Les potentialités de l’ARNm s’étendent à la thérapie génique et à la thérapie cellulaire. Cette dernière approche consiste à greffer des cellules afin de restaurer la fonction d’un tissu ou d’un organe. Les greffons sont obtenus à partir de cellules souches embryonnaires (capables de donner tous les types cellulaires) ou de rares cellules pluripotentes (capables de donner plusieurs types cellulaires), présentes chez l’adulte. La difficulté d’obtention de ces cellules rend les applications difficiles. Des espoirs sont apparus quand le Japonais Shinya Yamanaka (prix Nobel 2012) a montré que des cellules adultes comme des cellules de peau peuvent évoluer en cellules souches en leur faisant exprimer, par introduction d’ADN, quatre gènes présents dans les cellules embryonnaires (cellules pluripotentes induites). Toutefois, les applications médicales sont restées limitées à cause des risques de la méthode, l’introduction de ces gènes pouvant fausser le développement cellulaire normal. Très tôt après les travaux de Katalin Karikó, un chercheur de l’université de Harvard a remplacé l’expression des quatre ADN par celle des ARNm correspondants. Le résultat, publié en 2010, a été spectaculaire, avec une efficacité très augmentée et une sécurité beaucoup plus grande [4]. Les domaines d’application de la méthode sont très variés : diabète, vieillissement, dégénérescence maculaire liée à l’âge (DMLA), maladies neurodégénératives…

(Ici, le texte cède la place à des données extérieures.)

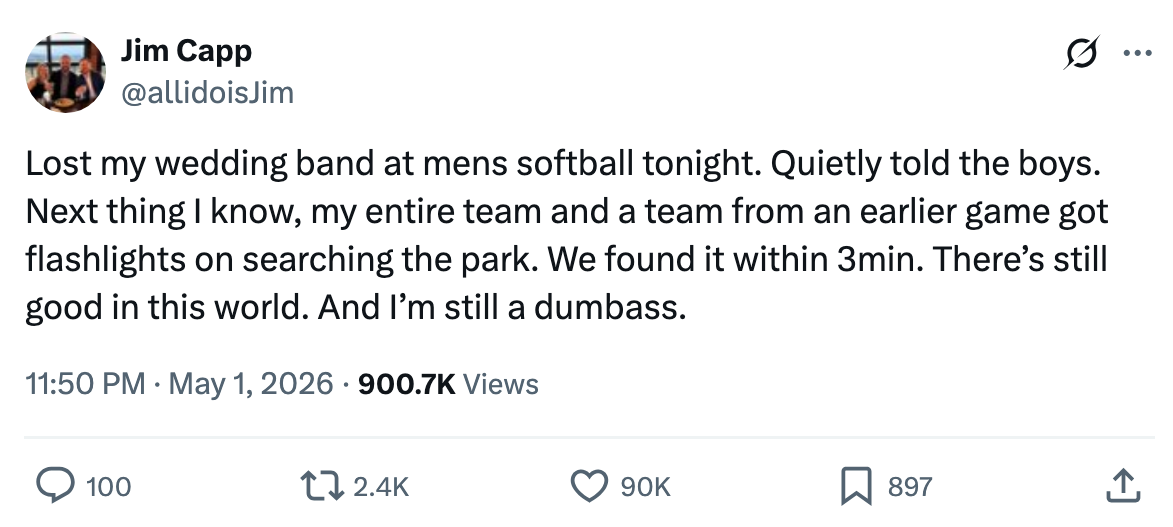Click the 11:50 PM May 1, 2026 timestamp

[179, 383]
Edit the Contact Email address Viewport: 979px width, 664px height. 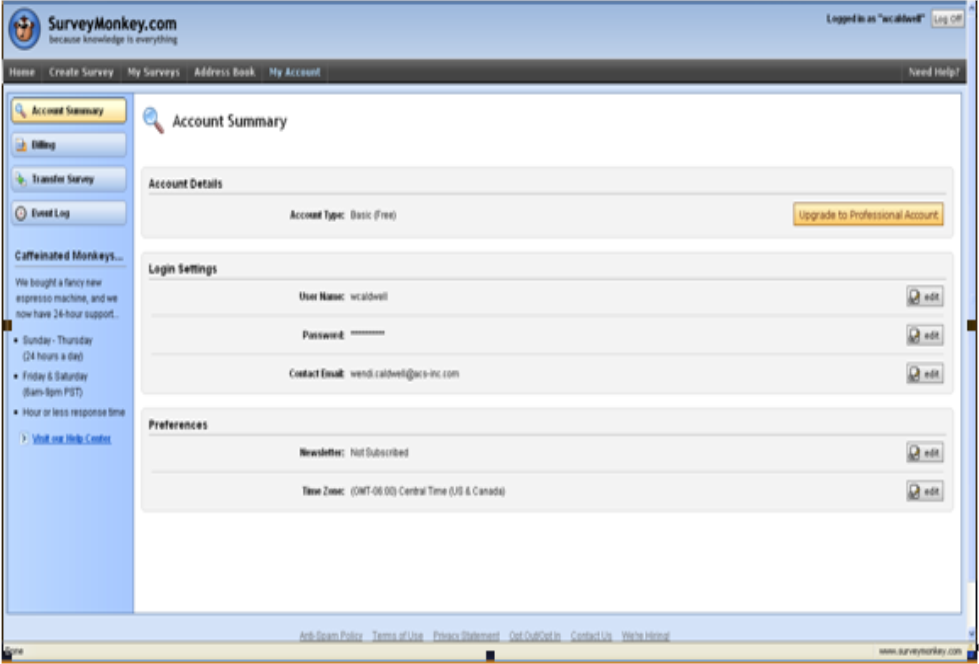pyautogui.click(x=924, y=373)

Les travaux de Katalin Karikó et Drew Weissman ne constituent pas des découvertes théoriques importantes, mais leur nom est cité par certains pour le prix Nobel. Ils se situent, en effet, dans un espace peu fréquenté, entre la recherche académique et celle des Big Pharma, et ils ouvrent de grandes possibilités dans des domaines variés : la vaccination, l’immunothérapie anticancéreuse où les résultats sont encore limités mais très prometteurs, et la thérapie cellulaire, qui a un bel avenir.
[1] Jirikowski Gustav F. et alii, « Reversal of Diabetes Insipidus in Brattleboro Rats: Intrahypothalamic Injection of Vasopressin mRNA », Science, vol. 255, n° 5 047, 21 février 1992, p. 996-998.
[2] Sahin Ugur, Karikó Katalin et Türeci Özlem, « mRNA-based Therapeutics – Developing a New Class of Drugs », Nature Reviews Drug Discovery, vol. 13, 2014, p. 759-780.
[3] Sahin Ugur et Türeci Özlem, « Personalized Vaccines for Cancer Immunotherapy », Science, vol. 359, n° 6382, 23 mars 2018, p. 1355-1360.
[4] Warren Luigi et alii, « Highly Efficient Reprogramming to Pluripotency and Directed Differentiation of Human Cells with Synthetic Modified mRNA », Cell Stem Cell, vol. 7, n° 5, novembre 2010, p. 618-630.